Render the material as a numbered list, starting from the line with "Identify the location of view" up to and including its last line, and leave out any blank lines.

:: Input records

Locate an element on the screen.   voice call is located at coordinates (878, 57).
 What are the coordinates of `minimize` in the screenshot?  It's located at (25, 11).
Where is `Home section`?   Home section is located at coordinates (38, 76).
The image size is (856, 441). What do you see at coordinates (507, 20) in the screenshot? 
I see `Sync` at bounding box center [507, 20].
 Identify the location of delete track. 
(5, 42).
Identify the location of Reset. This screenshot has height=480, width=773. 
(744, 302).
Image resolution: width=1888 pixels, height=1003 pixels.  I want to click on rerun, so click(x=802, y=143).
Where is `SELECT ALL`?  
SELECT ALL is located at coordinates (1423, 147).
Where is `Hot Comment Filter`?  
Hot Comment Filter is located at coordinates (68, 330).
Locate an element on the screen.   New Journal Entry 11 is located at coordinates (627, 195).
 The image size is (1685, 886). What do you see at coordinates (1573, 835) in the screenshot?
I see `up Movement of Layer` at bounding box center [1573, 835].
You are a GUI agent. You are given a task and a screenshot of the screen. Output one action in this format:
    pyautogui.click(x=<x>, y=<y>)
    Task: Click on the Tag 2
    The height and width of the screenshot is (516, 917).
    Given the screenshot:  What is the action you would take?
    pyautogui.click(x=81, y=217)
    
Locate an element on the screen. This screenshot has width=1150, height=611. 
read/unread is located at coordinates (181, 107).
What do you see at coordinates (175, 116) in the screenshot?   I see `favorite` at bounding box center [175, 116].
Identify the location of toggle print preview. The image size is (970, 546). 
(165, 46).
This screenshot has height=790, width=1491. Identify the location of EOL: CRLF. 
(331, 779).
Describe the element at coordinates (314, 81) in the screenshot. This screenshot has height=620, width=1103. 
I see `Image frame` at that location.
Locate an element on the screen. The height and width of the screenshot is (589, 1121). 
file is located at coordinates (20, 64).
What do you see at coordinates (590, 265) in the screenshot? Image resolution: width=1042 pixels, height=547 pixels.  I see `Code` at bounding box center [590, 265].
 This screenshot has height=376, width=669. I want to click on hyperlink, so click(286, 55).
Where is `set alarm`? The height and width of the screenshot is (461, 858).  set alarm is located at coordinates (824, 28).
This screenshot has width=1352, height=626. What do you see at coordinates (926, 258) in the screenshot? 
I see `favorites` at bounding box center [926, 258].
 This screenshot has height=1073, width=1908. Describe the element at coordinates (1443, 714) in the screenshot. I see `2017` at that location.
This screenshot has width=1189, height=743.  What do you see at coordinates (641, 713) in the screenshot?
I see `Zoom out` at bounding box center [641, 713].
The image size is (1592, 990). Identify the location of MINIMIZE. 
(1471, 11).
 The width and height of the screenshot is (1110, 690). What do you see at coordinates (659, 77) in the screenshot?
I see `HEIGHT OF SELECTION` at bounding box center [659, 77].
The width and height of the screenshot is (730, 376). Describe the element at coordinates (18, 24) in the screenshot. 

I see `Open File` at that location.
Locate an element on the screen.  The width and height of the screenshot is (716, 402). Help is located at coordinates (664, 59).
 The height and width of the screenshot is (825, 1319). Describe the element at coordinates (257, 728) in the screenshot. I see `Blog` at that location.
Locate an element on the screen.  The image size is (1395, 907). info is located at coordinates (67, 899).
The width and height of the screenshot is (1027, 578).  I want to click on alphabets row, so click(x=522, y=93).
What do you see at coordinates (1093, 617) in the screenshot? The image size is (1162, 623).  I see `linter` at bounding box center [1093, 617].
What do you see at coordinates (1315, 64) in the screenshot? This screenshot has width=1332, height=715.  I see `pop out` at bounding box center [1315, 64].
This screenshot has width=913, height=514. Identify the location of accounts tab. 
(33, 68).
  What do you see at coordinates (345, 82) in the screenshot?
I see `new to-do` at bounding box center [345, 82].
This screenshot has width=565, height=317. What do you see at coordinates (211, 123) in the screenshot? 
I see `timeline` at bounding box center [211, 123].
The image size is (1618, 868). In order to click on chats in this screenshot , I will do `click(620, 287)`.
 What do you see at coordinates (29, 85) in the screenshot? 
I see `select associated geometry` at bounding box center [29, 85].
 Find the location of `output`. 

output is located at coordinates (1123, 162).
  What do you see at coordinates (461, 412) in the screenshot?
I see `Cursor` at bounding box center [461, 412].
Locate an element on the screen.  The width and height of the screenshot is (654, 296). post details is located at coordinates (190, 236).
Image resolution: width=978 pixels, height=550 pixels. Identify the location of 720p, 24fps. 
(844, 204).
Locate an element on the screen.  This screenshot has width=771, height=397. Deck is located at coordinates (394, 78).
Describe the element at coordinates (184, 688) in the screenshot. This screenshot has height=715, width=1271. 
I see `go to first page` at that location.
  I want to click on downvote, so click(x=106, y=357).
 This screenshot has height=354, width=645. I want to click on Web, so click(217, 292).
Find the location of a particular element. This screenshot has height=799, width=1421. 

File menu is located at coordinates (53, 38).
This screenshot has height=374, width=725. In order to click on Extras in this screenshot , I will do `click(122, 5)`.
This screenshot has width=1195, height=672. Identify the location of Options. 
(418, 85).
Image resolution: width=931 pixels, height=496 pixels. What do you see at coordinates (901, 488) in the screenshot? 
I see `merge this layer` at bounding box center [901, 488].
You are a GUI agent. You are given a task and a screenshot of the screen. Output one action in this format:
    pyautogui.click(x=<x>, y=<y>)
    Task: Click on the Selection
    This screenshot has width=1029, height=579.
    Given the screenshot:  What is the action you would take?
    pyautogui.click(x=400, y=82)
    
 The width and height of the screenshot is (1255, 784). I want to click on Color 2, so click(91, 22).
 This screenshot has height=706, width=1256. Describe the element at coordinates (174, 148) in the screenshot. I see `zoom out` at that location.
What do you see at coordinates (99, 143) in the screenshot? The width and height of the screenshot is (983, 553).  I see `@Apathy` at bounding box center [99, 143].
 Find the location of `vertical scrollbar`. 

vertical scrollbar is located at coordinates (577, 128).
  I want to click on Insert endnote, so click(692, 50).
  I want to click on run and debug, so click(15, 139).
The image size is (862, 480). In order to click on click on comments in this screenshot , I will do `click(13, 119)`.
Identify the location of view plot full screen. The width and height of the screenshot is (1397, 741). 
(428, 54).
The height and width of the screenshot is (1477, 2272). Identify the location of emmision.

::::

• **Answer to the exercise**:
1. Identify the location of view plot full screen. The width and height of the screenshot is (1397, 741). 
2. (428, 54).
3. The height and width of the screenshot is (1477, 2272). Identify the location of emmision.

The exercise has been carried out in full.